1816–1817 story collection by E. T. A. Hoffmann

Night Pieces (Nachtstücke) is a collection of eight stories by the Prussian writer E. T. A. Hoffmann, published in two volumes in 1816 and 1817.

==Contents==
First volume
- "The Sandman" (Der Sandmann)
- "Ignaz Denner"
- "The Jesuit Church at Glogau" (Die Jesuiterkirche in G.)
- "The Sanctus" (Das Sanctus)

Second volume
- "The Deserted House" (Das öde Haus)
- "The Entail" (Das Majorat)
- "The Vow" (Das Gelübde)
- "The Agate Heart" (Das steinerne Herz)

==Publication==
Hoffmann began to work on Night Pieces in November 1815. It followed the model established with his previous collection Fantasy Pieces in Callot's Manner (1814–1815) and was presented on the title page as "published by the author of Fantasy Pieces in Callot's Manner" (herausgegeben von dem Verfaßer der Fantasiestücke in Callots Manier).
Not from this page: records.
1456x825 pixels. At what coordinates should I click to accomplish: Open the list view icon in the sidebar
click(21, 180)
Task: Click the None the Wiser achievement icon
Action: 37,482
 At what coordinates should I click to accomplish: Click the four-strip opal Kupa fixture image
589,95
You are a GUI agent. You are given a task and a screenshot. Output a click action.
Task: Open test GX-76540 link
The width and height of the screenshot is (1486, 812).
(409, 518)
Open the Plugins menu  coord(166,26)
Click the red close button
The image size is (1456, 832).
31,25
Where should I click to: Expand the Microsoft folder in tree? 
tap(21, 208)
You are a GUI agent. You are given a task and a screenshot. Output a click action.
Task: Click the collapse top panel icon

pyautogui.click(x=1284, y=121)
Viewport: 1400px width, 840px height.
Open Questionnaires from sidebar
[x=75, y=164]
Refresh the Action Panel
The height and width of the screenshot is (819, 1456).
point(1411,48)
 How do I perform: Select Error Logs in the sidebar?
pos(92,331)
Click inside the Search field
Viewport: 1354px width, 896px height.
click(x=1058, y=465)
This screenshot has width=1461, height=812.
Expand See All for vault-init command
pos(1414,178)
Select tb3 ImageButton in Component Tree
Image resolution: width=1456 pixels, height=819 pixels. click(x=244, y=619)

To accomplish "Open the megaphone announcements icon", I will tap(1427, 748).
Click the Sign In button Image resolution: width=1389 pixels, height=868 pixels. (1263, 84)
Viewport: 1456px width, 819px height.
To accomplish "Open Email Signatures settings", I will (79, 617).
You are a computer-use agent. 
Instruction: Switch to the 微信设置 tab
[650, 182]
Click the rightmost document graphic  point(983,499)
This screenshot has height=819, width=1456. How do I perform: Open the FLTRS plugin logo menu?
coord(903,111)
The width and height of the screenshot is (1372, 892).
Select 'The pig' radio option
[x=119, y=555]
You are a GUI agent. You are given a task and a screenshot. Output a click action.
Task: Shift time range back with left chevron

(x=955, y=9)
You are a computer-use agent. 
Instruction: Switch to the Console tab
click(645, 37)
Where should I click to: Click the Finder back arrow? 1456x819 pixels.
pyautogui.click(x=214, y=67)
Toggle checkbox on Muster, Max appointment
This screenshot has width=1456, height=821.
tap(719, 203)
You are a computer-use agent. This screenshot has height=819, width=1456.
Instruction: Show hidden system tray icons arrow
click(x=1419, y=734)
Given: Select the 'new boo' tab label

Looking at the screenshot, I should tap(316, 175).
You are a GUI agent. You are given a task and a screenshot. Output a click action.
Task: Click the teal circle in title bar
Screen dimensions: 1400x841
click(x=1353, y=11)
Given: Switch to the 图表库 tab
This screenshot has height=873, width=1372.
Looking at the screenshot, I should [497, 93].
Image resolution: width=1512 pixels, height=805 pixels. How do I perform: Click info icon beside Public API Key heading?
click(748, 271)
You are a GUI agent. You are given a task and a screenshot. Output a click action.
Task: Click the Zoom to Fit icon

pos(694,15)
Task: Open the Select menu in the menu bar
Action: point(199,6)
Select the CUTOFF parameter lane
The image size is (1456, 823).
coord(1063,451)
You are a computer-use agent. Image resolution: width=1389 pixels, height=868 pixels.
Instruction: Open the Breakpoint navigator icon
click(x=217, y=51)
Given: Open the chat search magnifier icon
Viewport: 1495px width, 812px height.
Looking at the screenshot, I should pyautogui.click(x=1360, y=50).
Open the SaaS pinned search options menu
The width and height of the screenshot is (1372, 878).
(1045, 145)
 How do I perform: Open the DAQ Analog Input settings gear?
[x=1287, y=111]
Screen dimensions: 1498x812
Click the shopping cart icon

It was published by Verlag Georg Reimer in Berlin. The first volume appeared in September 1816—with 1817 printed as its year—and the second in the summer of 1817.

==Reception==
Although Fantasy Pieces in Callot's Manner had been successful, Night Pieces was largely ignored among Germans upon the publication. The first volume received a single, negative review in Allgemeine Literatur-Zeitung and the second received no printed reviews. In private correspondences, Heinrich Voß praised "The Sandman" as an inspired story but dismissed the rest of the collection for its "shudder and horror", and Johann Wolfgang von Goethe assumed it was a result of opium abuse. Night Pieces received a much more positive reception in Russia and France. Several of the individual stories eventually attracted significant analysis and "The Sandman" became one of Hoffmann's most famous works.